In Everett’s view, the U.S. defense establishment is just itching to go to war because of bad karma and greed for the defense dollar. This corrupt system works because those who work in it surrender their intellects and humanity in exchange for a paycheck and a sense of belonging. She suggests that if enough of them “just said no,” the system would collapse, and justly so. But are there men and women in defense and intelligence work who believe in what they are doing and can defend it eloquently? Yes, but not according to Everett’s formula. Are there people who believe that it would be bad if Communist regimes were consolidated in Nicaragua and Afghanistan and who are willing to fight and die to stop them? Yes, but not in the world of “Breaking Ranks.”

One does not have to agree with the choices Everett’s subjects made to appreciate their right to make them. But the author risks all credibility by attempting, in her two wrap-up chapters, to generalize about the psychological and quasi-religious impulses that prompted these anti-establishment conversions. She summons a legion of pro-peace psychobabblers in what is essentially an effort to fashion a behavioral science out of her political beliefs.
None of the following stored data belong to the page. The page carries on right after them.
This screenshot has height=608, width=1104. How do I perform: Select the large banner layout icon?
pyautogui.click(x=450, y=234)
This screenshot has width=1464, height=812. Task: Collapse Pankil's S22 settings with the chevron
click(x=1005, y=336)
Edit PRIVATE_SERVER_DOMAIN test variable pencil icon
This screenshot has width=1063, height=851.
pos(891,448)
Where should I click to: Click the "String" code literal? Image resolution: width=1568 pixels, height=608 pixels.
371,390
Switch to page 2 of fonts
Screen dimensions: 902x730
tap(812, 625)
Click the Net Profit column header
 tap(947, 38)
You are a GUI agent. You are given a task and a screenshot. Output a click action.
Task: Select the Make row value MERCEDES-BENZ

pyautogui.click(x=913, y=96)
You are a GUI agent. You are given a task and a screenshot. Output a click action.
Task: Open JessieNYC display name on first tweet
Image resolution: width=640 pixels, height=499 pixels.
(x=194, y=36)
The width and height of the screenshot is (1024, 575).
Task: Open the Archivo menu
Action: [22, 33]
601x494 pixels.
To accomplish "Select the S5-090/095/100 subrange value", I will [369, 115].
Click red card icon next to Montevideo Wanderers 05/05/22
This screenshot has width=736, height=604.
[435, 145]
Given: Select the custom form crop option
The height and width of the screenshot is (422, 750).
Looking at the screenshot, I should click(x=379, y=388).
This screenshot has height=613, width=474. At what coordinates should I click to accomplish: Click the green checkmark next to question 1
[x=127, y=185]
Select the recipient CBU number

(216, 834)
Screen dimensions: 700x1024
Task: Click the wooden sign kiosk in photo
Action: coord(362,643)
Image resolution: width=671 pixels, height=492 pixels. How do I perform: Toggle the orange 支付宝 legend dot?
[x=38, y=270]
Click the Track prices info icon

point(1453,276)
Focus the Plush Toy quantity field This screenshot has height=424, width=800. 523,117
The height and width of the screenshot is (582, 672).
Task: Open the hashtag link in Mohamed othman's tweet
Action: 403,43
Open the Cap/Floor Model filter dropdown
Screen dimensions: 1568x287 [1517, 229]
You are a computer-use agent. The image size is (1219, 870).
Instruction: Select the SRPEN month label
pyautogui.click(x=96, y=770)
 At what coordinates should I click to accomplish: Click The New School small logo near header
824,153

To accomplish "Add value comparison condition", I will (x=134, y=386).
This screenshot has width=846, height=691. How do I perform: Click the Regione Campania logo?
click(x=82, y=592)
Marx mounted a similar kind of effort, and today we finally see the abject failure of his particular scientific model in the Soviet Union, Hungary, and Poland. In China, it can only be sustained at the points of 10,000 guns. Everett’s 10 men are admirable in their way, if it is admirable to follow your conscience wherever it may lead. Thankfully, as Everett admits, “they are mavericks,” since America would not be safe being led by such men unless the world miraculously became a far less treacherous place.